Chi vuol far Pasqua deve, prima di tutto, far la settimana santa e la quaresima: digiuni e penitenze. Dice un antichissimo proverbio che i poveri hanno la Pasqua più vicina dei ricchi, perchè, per loro, è sempre quaresima. Oggi, al refettorio ammannito dalla carità si approssimano tutti quegli accattarotti che negli altri giorni stazionano sotto il porticato dei frati di San Gerbone, a ridosso del monte di Quiesa, che si dolgono fuori al portone dei «frati» verso Campo Maggiore, che salgono fino a «Colle Viti», nel Pesciatino, o scendono verso il mare dai frati francescani di Viareggio.

L'accattarotto non è il povero vergognoso, – povero vergognoso non porta tasca piena a casa – è lo spaesato che cala dai monti, risale dal mare e trova casa da per tutto, perchè la sua casa è il ciglio e il fienile, quello che tacita la fame dormendo sui gradini delle chiese, che schiva con ogni astuzia tutte le minacce di pena che intenderebbero respingerlo al proprio paese.

L'accattarotto sa a memoria ciò che gli spetta quando sconta la sua petulanza in «San Giorgio», o nella prigione mandamentale; conosce i codici a menadito e i sermoni del cappellano: «Povertà non fa vergogna; è il vizio che fa vergogna e paura».

Dati raccolti =
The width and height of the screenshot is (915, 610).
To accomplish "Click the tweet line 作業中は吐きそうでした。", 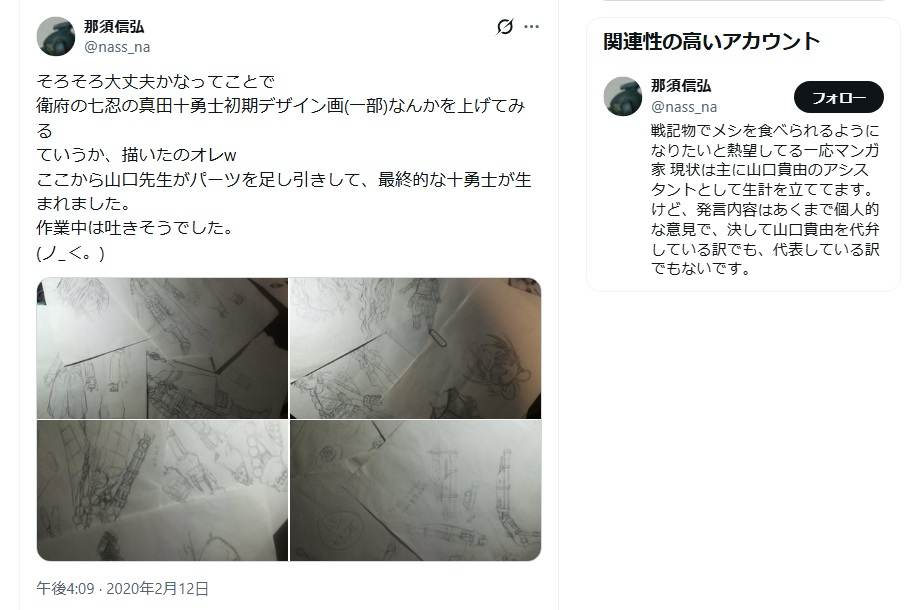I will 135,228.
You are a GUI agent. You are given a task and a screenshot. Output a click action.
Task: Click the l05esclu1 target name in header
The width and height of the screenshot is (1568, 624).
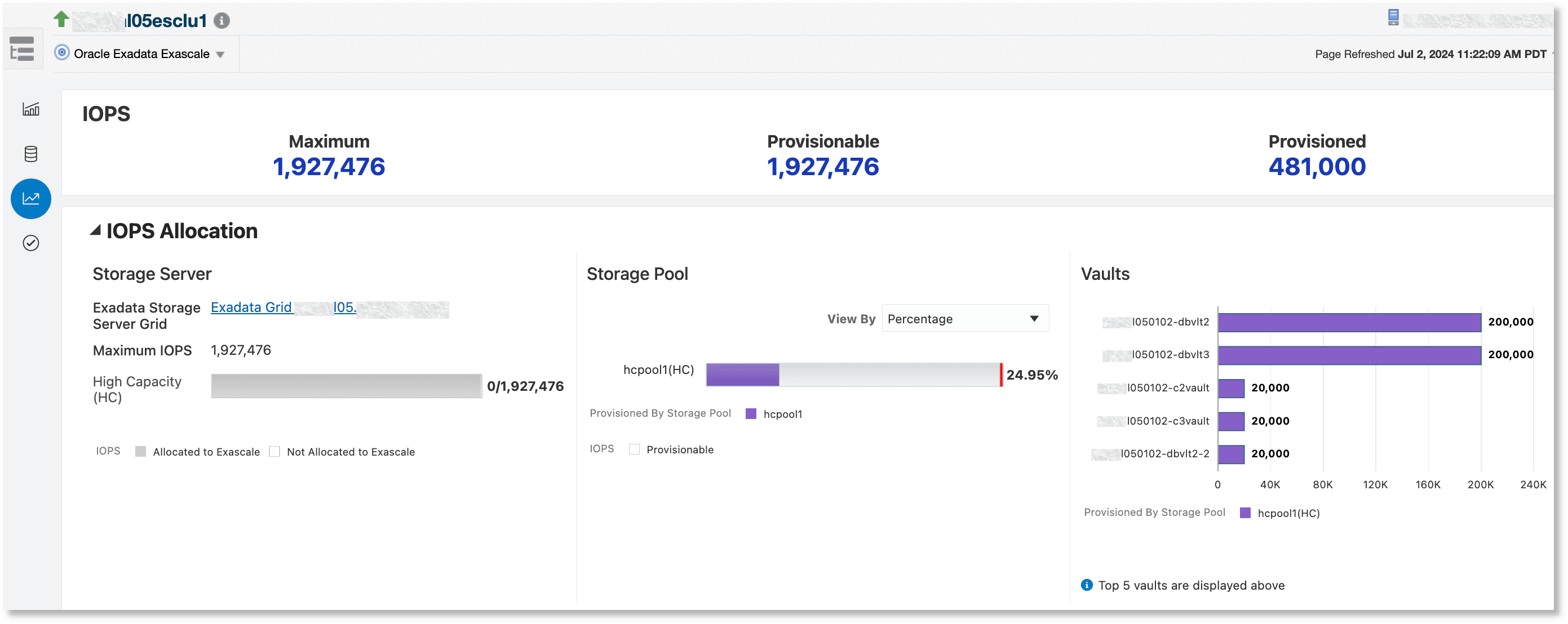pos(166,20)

==

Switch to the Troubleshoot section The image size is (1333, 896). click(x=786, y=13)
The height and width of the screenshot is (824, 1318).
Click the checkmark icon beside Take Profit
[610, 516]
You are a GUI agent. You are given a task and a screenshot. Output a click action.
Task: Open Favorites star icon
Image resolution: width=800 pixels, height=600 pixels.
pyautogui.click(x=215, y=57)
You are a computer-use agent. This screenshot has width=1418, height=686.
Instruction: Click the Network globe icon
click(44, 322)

...

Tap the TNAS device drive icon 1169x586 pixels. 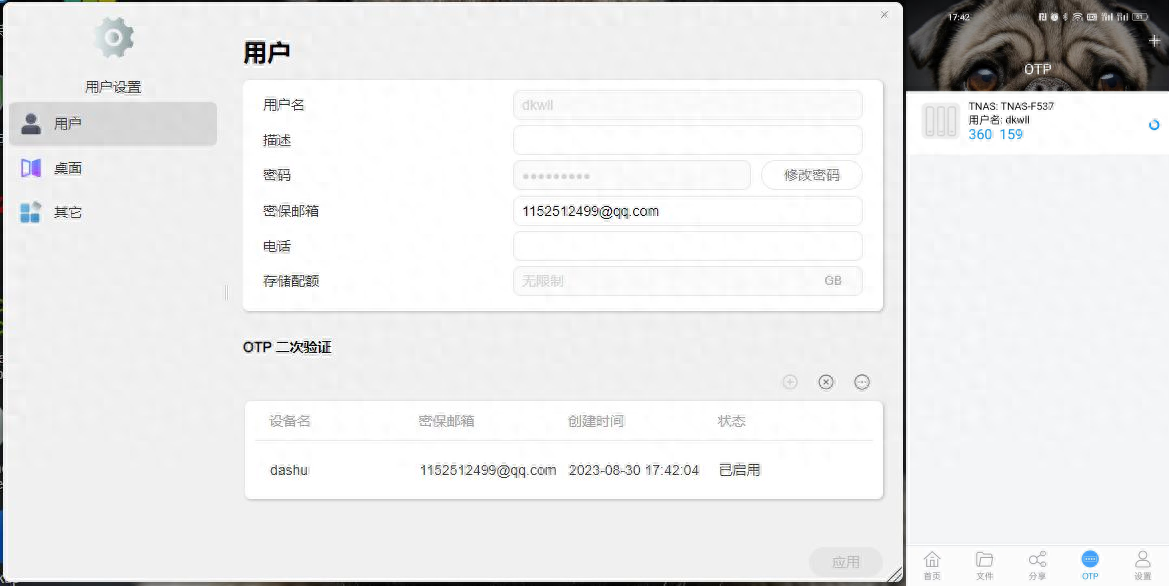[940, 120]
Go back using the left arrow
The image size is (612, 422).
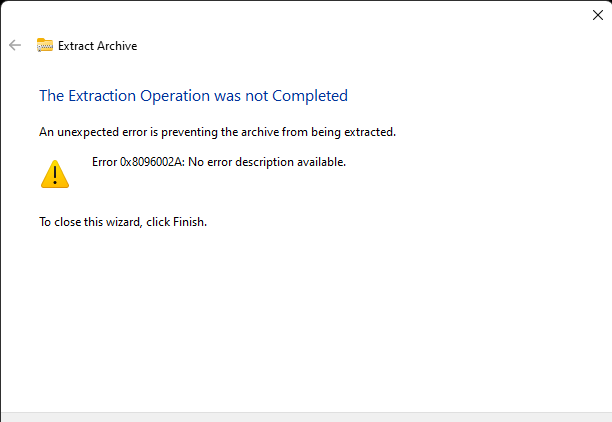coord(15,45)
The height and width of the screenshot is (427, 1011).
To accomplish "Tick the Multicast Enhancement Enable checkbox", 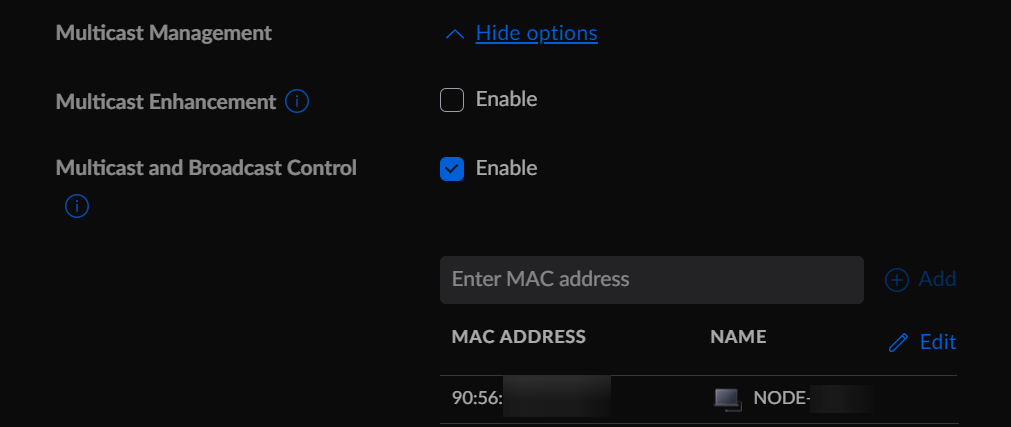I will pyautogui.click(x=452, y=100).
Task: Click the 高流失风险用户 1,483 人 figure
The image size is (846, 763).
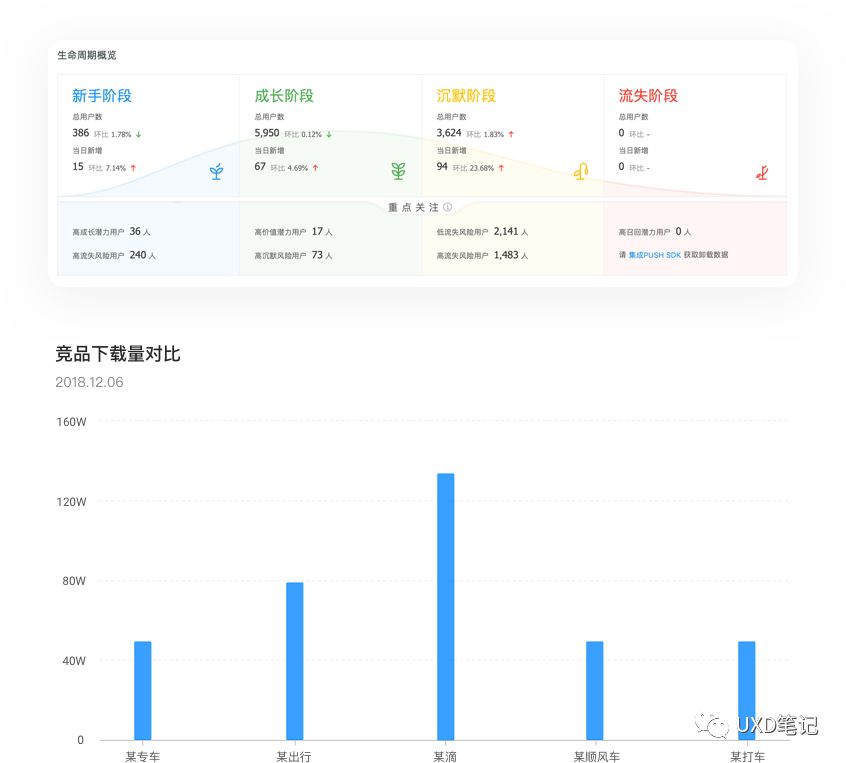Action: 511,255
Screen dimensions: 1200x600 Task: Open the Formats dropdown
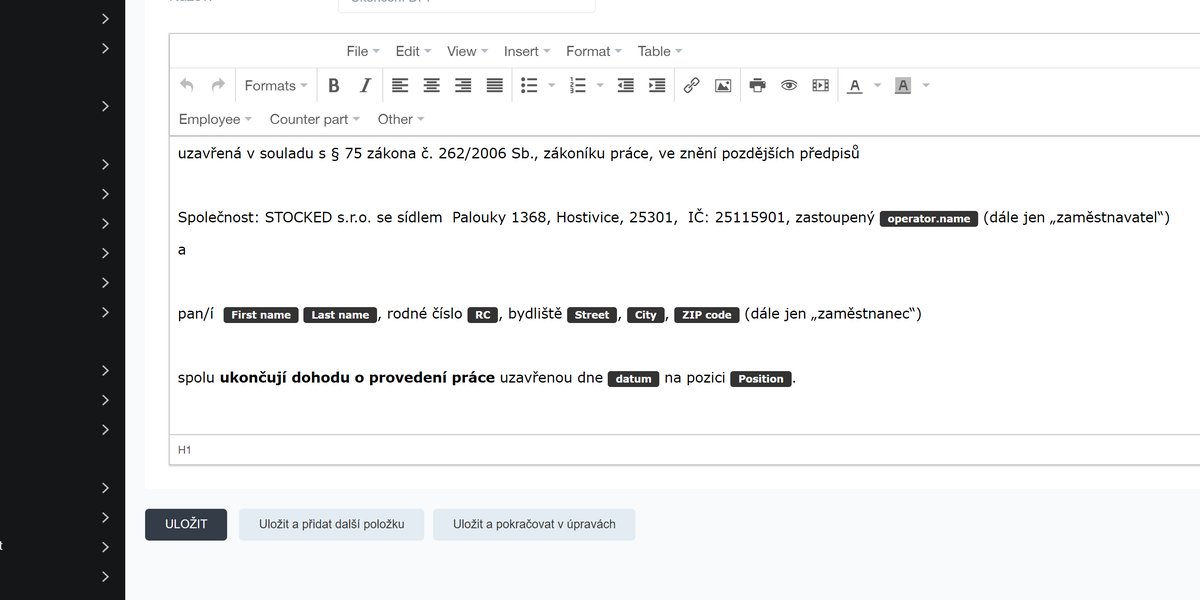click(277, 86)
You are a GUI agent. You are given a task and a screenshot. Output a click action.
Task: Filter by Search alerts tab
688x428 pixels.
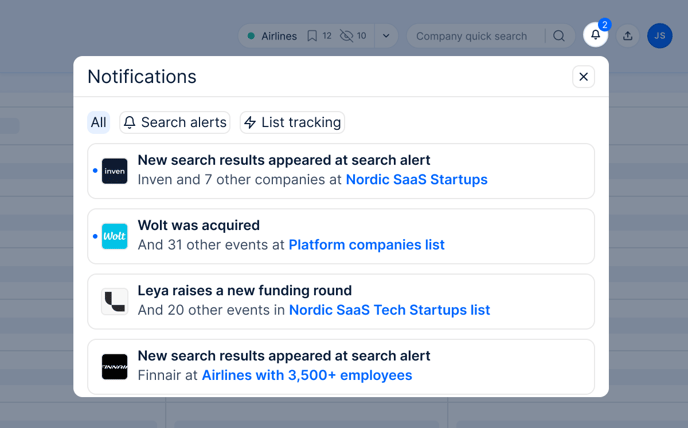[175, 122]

Esercizi proposti =
(A) Cita dal brano sugli accattarotti il passo che inizia con "Chi vuol far" e termina con "francescani di Viareggio.".
(B) Prosegui il brano sugli accattarotti scrivendo il seguito dopo l'ultima frase riportata.
Le righe riportate provengono da una fonte diversa dal brano.

Risultati per esercizio =
(A)
Chi vuol far Pasqua deve, prima di tutto, far la settimana santa e la quaresima: digiuni e penitenze. Dice un antichissimo proverbio che i poveri hanno la Pasqua più vicina dei ricchi, perchè, per loro, è sempre quaresima. Oggi, al refettorio ammannito dalla carità si approssimano tutti quegli accattarotti che negli altri giorni stazionano sotto il porticato dei frati di San Gerbone, a ridosso del monte di Quiesa, che si dolgono fuori al portone dei «frati» verso Campo Maggiore, che salgono fino a «Colle Viti», nel Pesciatino, o scendono verso il mare dai frati francescani di Viareggio.

(B)
Alla povertà poco manca. La povertà e piacevole. Chi vive in povertà deve contentarsi delle briciole come Lazzaro.

Oggi è giorno di perdono, e per assidersi sul pancone del Refettorio non è prescritto mostrare le carte in regola. Come nel paradiso il primo posto è dei poveri vergognosi, in questi pranzi pasquali il primo posto è degli accattarotti, i quali, rassodati dalle marce forzate, si fan largo a gomitate e a spinte e hanno subito ragione sui più timidi e deboli.

L'accattarotto in questi giorni sta, come suol dirsi, sulle sue; appicciato che abbia, questuando, cinque o sei soldi sufficienti a soddisfare il barbitonsore rurale, egli si fa mondare e zucconare e profumare con l'essenza e intorchiare anche i baffi serotini come i granturcoli.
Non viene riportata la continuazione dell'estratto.